▶ INPUT DATA:
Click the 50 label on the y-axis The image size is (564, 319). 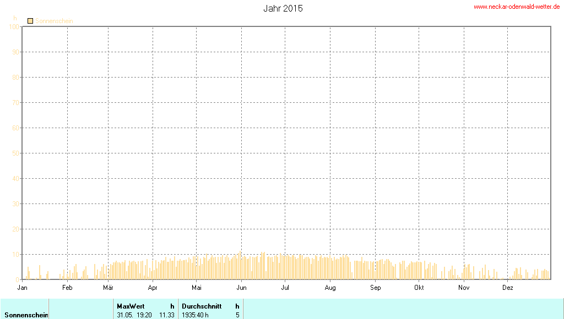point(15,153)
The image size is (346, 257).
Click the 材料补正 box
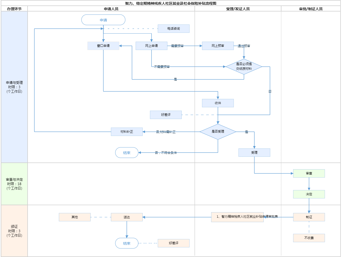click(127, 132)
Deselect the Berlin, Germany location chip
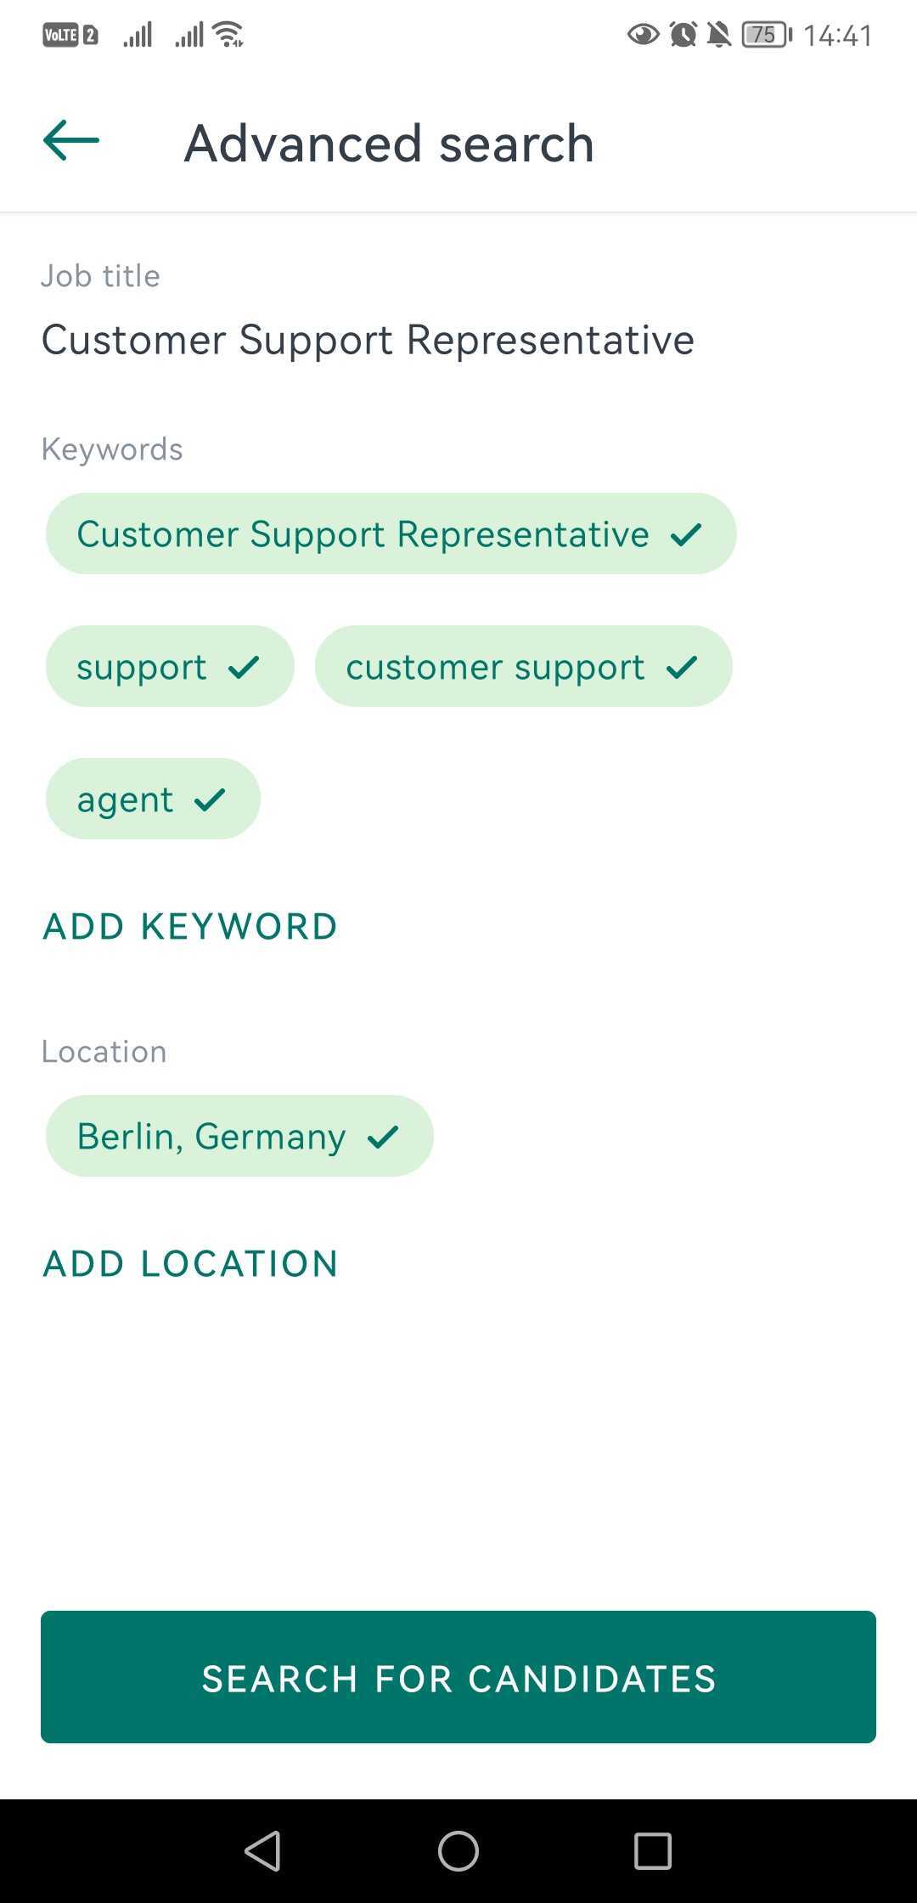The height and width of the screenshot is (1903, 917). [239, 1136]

▶ WHAT IS REQUIRED: Put every line from the one containing "The image size is (346, 257)." through the end of the rows, both included, into a Markdown table with the columns No. and Text. Number each line, skip blank lines, and leave the pictures out.

▶ SOLVED PROBLEM:
| No. | Text |
|---|---|
| 1 | The image size is (346, 257). |
| 2 | Click the 材料补正 box |
| 3 | click(127, 132) |
| 4 | Deselect the Berlin, Germany location chip |
| 5 | The height and width of the screenshot is (1903, 917). [239, 1136] |